● **Texte présenté**:
•••
Ce bon vieux train en provenance d’Orléans n’a que cinq minutes de retard ce dimanche matin quand il s’arrête à la gare de Saint-Nazaire. En y grimpant, je ne serais pas plus étonné que ça d’y découvrir une famille orléanaise de ma connaissance en tenue de plage venue passer la journée à la mer, mais non, c’est un adolescent boudeur et ses grands-parents qui occupent le carré central de la voiture dont je descends au premier arrêt : Pornichet.
Ici, il y a peu de temps était en vacances, avec ses trois enfants, l’une qui m’a tenu la main.
A la sortie de la gare, j’aperçois une terrasse attirante, celle du café La Terrasse « depuis mil neuf cent quatre ». Je me propose d’y revenir après être allé voir le front de mer. Il me déçoit totalement, ce n’est que la prolongation de La Baule. Comment est-il possible que j’aie oublié ça ? Le nom du lieu doit y être pour quelque chose, qui fait rêver à un port niché. Le port de plaisance se tient à l’avant de la plage avec arrogance. Près de lui est un port d’échouage. Il n’y a pas que des bateaux qui viennent s’échouer à Pornichet.
Heureusement, la ville possède de jolies rues intérieures dont l’une me permet de revenir à La Terrasse. La serveuse est désagréable, du genre à me demander au bout d’un quart d’heure si je veux autre chose.
Dans le petit bout de rue semi piétonnière proche, je trouve à déjeuner en terrasse au Bourlingueur dont le menu dominical est à quinze euros quatre-vingt-dix : carpaccio de bœuf à l’italienne, filet de lieu noir en croûte d’épices avec brochette de petits légumes, tarte Tatin. J’accompagne cela de sauvignon et mange seul, considérant celles et ceux qui sortent de la boulangerie voisine avec le pain et le gâteau du dimanche. Lorsque je bois le café s’installe un couple à deux moutards que je n’ai donc pas à supporter longtemps, le père au plus excité des deux : « Tu te calmes, les frites vont arriver, tu te calmes. »
•••
● **Données fournies**:

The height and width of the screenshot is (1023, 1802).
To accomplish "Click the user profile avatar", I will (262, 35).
•••
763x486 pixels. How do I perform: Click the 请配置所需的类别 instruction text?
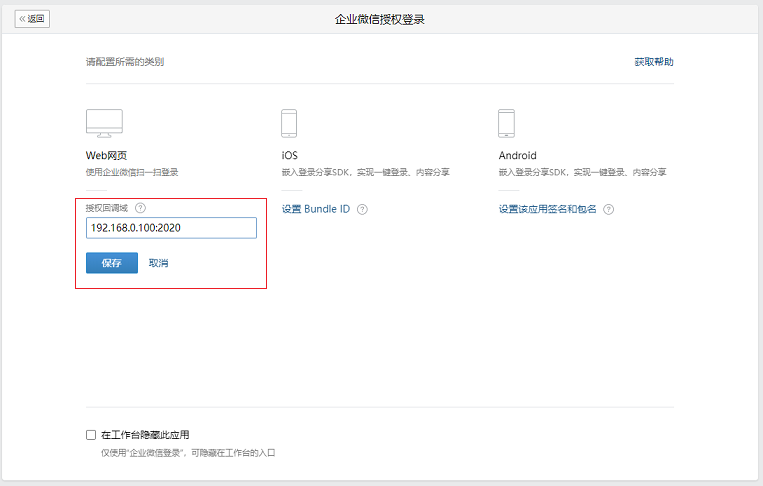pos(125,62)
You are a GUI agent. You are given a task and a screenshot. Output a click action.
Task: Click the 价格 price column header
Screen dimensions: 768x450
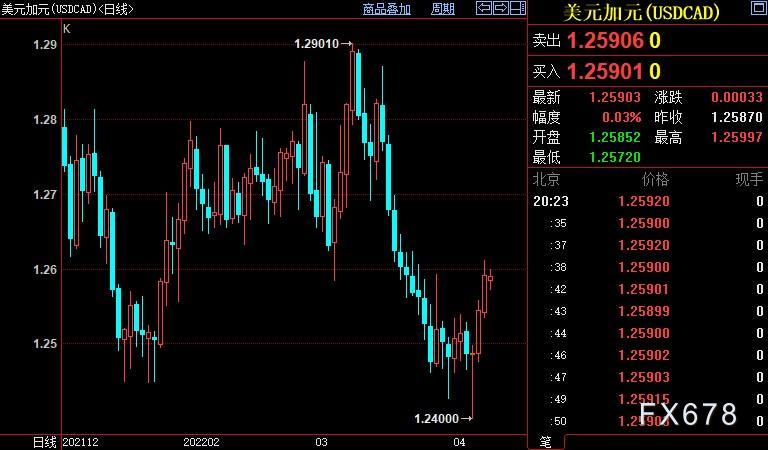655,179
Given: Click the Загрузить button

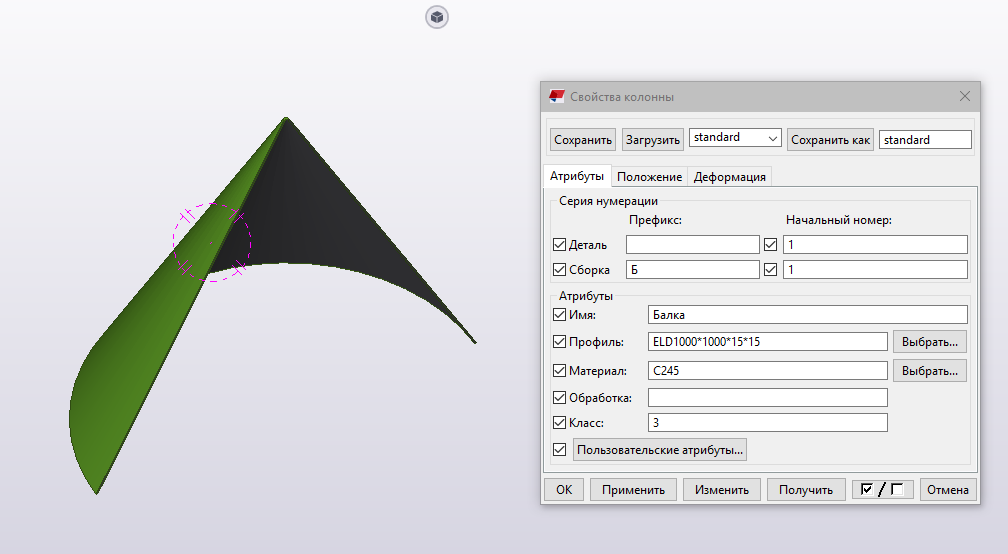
•••
Poursuivez le récit sur Pornichet à partir de sa dernière phrase. Les items forment un matériau distinct du récit sur Pornichet.

J’ai le projet de rejoindre Saint-Marc-sur-Mer à pied. Il suffit de suivre la côte sur quatre ou cinq kilomètres. Assez vite, les moches immeubles sont remplacés par des villas plus ou moins regardables. Je passe devant la chapelle Sainte-Anne. Elle est miraculeusement ouverte. J’y entre. Au fond se tient un couple en prière. Une promenade en bois longe la plage pendant un certain temps. J’arrive à la Pointe du Bé où Julien Gracq venait en vacances dans une petite maison. S’y trouve le rococo Château des Tourelles devenu Centre de Thalassothérapie. Gracq en thalasso ? L’hypothèse est distrayante. A l’entrée de cet établissement  un panneau annonce une « Opération taille de guêpe » « Résultat silhouette garanti ». À un moment, plus de chemin, il faut passer par la plage. Marcher dans le sable au milieu des corps allongés a tôt fait de m’épuiser. Je récupère sur un banc dès que j’ai regagné la terre ferme. Quand je repars, je surplombe la petite plage naturiste de Chemoulin, coincée entre des rochers qui gênent la vue. Je fais une nouvelle pause près d’un radar militaire. Il fait beau et chaud. En ayant assez de monter et descendre, je termine par la route. Monsieur Hulot est là qui m’attendait.
L’idée m’est venue en chemin de continuer à pied par la côte jusqu’à mon gîte, je sais maintenant que j’en suis incapable. J’ai du mal à trouver par où passe le seul bus qui circule le dimanche à Saint-Nazaire en faisant une boucle dans la ville mais ai la chance de le voir arriver vite (c’est heureux car il ne passe que toutes les heures).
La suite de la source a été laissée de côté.